INPUT MATERIAL Start Marker
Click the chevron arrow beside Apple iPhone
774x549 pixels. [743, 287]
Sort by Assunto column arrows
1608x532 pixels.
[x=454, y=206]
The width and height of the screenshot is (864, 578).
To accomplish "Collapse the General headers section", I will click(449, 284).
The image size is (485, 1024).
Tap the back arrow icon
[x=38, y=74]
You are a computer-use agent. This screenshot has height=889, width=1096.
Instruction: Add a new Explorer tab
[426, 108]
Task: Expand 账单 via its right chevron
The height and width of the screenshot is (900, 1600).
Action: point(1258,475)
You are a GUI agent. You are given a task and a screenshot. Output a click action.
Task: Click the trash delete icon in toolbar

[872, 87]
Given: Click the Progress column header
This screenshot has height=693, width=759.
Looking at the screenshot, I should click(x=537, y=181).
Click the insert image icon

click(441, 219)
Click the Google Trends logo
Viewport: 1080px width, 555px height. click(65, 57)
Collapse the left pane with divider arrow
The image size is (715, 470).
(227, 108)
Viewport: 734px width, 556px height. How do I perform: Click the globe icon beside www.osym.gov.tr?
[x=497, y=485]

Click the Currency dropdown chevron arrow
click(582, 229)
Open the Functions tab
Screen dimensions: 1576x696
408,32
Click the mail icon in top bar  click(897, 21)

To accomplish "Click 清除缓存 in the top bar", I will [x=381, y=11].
INPUT MATERIAL End Marker
WORK TO COMPLETE: Where the string "agent" turns up in a line of the data above, copy that whole line.

TASK OUTPUT:
You are a computer-use agent. This screenshot has height=889, width=1096.
You are a GUI agent. You are given a task and a screenshot. Output a click action.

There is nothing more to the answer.